Sosa is sixth on baseball's career home runs list with 609, all but 64 for the Chicago Cubs. He has not played in the majors since 2007 with Texas.
In 2003, baseball did not have penalties for the first-time use of performance-enhancing drugs.
Sosa's agent, Adam Katz, told The Associated Press he had no comment on the report. Commissioner's office spokesman Rich Levin also had no comment, saying Major League Baseball didn't have a copy of the test results.
Michael Weiner, the union general counsel, also declined comment. The union, while fighting to get the list back from the government, has mostly refused to discuss reports about the list because it does not want to confirm or deny who is on it.
Several of the game's biggest stars, including home-run king Barry Bonds, Roger Clemens, Mark McGwire and Jose Canseco, have been implicated in steroids use.

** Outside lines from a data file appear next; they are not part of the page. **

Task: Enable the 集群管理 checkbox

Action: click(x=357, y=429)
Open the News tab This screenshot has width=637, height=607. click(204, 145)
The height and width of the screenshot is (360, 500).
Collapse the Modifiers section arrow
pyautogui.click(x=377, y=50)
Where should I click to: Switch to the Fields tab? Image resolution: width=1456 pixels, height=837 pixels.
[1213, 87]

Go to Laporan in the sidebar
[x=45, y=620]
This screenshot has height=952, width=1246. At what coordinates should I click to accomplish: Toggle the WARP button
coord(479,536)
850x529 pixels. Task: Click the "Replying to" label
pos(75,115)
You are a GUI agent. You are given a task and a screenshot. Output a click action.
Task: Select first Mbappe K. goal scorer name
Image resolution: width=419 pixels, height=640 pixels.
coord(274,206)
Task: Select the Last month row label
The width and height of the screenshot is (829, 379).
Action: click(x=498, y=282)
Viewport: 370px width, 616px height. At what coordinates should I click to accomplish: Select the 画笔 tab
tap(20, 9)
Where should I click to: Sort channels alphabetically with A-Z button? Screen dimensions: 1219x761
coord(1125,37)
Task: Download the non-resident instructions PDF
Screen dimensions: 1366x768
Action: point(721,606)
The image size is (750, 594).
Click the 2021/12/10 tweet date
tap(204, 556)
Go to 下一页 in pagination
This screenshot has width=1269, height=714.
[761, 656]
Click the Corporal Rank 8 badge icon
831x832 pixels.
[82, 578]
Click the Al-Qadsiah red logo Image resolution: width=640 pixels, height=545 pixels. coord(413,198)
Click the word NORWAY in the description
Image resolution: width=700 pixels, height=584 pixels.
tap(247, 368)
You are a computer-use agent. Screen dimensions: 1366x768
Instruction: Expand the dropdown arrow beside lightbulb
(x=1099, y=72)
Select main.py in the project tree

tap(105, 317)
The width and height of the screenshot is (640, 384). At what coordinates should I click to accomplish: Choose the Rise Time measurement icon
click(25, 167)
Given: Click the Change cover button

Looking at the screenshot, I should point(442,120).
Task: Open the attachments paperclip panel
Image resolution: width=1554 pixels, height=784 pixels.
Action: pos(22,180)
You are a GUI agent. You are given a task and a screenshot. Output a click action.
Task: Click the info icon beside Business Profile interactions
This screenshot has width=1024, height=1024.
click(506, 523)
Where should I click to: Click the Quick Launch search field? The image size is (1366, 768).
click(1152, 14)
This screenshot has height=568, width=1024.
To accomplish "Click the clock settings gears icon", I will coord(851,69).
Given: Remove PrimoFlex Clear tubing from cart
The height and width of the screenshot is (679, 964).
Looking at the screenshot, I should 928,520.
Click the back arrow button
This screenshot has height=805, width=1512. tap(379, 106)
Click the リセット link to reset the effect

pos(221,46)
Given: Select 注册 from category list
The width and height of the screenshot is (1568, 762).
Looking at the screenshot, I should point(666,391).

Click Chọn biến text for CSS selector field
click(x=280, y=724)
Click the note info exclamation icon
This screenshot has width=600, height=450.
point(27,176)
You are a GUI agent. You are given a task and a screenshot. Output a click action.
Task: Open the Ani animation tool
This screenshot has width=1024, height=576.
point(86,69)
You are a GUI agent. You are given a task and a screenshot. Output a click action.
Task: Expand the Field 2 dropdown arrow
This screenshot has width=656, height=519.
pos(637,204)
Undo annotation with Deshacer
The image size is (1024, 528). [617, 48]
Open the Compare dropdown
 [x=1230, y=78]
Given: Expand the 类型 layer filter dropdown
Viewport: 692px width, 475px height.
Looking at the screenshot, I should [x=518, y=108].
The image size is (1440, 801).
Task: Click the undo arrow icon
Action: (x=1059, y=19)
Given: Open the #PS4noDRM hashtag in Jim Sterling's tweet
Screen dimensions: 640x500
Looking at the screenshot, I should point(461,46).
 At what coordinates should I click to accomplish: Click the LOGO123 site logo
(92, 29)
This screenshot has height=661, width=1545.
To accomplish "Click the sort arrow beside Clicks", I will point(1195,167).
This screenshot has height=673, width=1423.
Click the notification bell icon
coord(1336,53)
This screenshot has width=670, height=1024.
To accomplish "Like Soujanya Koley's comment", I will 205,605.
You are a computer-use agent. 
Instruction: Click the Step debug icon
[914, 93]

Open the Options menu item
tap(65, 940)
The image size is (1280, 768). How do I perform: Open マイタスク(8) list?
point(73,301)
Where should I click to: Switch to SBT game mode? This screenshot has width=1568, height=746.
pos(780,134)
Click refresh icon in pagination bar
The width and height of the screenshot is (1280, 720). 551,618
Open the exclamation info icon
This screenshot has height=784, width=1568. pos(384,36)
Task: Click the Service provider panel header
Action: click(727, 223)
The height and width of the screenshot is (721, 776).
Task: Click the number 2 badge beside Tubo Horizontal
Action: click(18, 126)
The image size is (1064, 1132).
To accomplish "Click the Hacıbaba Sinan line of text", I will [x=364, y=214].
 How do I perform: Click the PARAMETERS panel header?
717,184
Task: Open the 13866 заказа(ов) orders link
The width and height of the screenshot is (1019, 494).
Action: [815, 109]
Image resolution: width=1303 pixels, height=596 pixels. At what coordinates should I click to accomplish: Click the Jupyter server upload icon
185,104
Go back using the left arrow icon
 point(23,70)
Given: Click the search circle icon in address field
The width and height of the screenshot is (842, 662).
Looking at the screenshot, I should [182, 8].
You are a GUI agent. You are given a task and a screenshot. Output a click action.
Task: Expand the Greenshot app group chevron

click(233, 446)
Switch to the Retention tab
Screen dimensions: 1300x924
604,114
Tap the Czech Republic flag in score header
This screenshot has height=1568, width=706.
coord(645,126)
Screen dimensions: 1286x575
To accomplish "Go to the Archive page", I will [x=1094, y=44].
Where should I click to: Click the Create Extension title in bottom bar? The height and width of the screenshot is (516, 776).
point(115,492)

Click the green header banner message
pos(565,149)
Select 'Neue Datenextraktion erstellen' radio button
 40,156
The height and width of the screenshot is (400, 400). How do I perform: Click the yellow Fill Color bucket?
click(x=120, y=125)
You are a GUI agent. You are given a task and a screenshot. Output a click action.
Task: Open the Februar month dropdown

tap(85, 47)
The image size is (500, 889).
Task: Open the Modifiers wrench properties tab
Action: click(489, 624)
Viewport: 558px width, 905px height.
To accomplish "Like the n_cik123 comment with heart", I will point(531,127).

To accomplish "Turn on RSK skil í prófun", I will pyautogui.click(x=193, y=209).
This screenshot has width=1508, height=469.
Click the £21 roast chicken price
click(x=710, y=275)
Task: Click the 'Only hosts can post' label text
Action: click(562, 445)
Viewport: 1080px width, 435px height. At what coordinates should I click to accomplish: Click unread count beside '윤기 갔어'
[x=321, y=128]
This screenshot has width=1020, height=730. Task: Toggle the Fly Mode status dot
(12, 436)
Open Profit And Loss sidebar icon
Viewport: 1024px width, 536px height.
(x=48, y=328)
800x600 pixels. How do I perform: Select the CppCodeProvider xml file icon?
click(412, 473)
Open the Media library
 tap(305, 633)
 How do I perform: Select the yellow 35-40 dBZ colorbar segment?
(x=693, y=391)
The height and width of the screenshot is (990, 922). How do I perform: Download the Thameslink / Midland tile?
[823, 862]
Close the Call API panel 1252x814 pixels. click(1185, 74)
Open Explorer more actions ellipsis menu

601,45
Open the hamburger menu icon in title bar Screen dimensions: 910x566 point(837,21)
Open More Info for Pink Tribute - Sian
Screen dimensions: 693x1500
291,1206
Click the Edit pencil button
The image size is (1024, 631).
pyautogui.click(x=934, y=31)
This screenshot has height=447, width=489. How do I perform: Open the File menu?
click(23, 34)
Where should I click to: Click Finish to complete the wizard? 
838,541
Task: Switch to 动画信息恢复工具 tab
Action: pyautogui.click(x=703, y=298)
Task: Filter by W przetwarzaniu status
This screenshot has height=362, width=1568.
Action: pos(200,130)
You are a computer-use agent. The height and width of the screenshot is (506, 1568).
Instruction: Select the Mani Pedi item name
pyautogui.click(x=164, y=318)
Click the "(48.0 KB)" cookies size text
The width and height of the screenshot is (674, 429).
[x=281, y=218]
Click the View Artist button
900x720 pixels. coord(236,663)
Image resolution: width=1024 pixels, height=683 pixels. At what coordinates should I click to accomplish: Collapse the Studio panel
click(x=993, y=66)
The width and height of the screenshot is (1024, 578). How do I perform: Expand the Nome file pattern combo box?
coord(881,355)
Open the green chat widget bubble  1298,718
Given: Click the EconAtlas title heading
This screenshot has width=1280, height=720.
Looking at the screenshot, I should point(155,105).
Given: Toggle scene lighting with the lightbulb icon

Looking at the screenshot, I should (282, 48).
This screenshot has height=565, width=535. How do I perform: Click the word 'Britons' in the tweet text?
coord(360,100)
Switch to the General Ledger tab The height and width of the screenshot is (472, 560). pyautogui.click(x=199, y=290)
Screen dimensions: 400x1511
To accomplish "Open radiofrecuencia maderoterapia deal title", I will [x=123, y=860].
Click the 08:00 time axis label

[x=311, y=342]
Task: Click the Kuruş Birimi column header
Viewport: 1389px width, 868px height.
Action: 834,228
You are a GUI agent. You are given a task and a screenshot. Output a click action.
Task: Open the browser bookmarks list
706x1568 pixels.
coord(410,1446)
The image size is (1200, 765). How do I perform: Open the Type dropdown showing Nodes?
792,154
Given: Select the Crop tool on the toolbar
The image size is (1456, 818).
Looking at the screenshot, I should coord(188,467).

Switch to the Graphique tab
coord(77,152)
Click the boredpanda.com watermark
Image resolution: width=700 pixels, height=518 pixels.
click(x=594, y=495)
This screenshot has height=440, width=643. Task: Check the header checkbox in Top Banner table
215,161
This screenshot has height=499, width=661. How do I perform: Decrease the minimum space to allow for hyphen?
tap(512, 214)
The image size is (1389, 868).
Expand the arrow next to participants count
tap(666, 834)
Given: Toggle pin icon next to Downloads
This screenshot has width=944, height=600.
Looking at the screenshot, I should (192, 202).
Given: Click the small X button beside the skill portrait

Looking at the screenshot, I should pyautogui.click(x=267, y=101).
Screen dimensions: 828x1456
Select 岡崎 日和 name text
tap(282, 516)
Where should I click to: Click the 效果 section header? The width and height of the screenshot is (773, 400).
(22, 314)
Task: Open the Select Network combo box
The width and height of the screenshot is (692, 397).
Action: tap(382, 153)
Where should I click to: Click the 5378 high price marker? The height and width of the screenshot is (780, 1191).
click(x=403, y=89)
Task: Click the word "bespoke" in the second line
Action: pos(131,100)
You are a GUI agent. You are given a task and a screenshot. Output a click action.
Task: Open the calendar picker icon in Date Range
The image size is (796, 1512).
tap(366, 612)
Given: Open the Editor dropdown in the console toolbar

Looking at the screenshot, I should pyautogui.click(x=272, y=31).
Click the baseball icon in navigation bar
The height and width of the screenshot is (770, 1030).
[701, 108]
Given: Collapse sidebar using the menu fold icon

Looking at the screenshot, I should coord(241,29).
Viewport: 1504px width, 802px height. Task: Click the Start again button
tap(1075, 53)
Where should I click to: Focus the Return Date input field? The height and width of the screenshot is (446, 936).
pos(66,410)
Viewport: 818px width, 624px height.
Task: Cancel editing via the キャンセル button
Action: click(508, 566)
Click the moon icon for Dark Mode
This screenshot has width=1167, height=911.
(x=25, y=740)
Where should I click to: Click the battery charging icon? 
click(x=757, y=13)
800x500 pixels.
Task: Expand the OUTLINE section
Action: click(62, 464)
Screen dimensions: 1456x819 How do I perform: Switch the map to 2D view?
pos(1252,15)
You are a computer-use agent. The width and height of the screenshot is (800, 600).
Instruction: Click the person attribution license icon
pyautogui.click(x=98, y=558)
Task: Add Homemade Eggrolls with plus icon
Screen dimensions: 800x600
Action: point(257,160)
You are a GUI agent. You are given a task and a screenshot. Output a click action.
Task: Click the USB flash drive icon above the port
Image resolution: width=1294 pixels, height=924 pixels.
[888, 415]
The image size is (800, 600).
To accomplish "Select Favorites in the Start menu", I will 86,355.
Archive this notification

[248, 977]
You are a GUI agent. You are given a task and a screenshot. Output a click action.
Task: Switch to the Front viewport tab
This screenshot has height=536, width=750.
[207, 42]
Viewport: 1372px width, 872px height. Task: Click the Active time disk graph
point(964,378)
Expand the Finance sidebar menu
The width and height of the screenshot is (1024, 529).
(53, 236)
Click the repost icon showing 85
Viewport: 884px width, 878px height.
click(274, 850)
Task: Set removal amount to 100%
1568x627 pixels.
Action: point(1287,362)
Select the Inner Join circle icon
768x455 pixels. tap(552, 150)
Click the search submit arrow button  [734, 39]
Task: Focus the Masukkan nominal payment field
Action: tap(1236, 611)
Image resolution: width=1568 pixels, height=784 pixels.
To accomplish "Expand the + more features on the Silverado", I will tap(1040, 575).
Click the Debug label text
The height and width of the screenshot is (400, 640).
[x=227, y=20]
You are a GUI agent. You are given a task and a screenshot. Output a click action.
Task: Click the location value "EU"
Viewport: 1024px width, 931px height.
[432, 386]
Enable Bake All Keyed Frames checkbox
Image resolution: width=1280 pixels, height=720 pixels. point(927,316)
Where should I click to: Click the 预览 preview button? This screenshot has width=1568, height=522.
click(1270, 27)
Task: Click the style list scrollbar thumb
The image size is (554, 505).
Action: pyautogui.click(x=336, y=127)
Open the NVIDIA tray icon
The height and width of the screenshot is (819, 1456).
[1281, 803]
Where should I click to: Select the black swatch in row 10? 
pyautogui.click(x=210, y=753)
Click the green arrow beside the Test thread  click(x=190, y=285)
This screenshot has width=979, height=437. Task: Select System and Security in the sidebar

Miguel Tejada was sentenced to one year of probation for misleading Congress after he pleaded guilty and admitted he withheld information about an ex-teammate's use of performance-enhancing drugs.
Los Angeles Dodgers slugger Manny Ramirez is serving a 50-game suspension for violating baseball's drug policy. New York Yankees star Alex Rodriguez in February admitted using steroids from 2001-03 with Texas following a report by Sports Illustrated that he was among the 104 players on the list.
Sosa sat alongside Rafael Palmeiro, Canseco and McGwire at a 2005 hearing before Congress and testified: "To be clear, I have never taken illegal performance-enhancing drugs."
"I have never injected myself or had anyone inject me with anything," he told the House Government Reform Committee on March 17, 2005. "I have not broken the laws of the United States or the laws of the Dominican Republic. I have been tested as recently as 2004, and I am clean."
That left open the possibility he used a substance legally in the Dominican Republic that would have been illegal to use in the United States without a prescription.
Rep. Henry Waxman, who co-chaired the hearing, declined comment, spokeswoman Karen Lightfoot said.
Palmeiro, like Sosa, denied using performance-enhancing drugs but not even two months later he tested positive for the anabolic steroid stanozolol, leading to a 10-day ban from MLB.
Bonds is under federal indictment, and Clemens is being investigated by a federal grand jury to determine whether he lied when he told Congress he never used steroids or human growth hormone.
Canseco has written two books discussing his use of drugs.
"To just speculate from an era of how many years it was of who did and didn't do what, it's impossible," Cubs general manager Jim Hendry said before Tuesday night's game against the Chicago White Sox was rained out. "It's just time to put that whole era behind us and move on."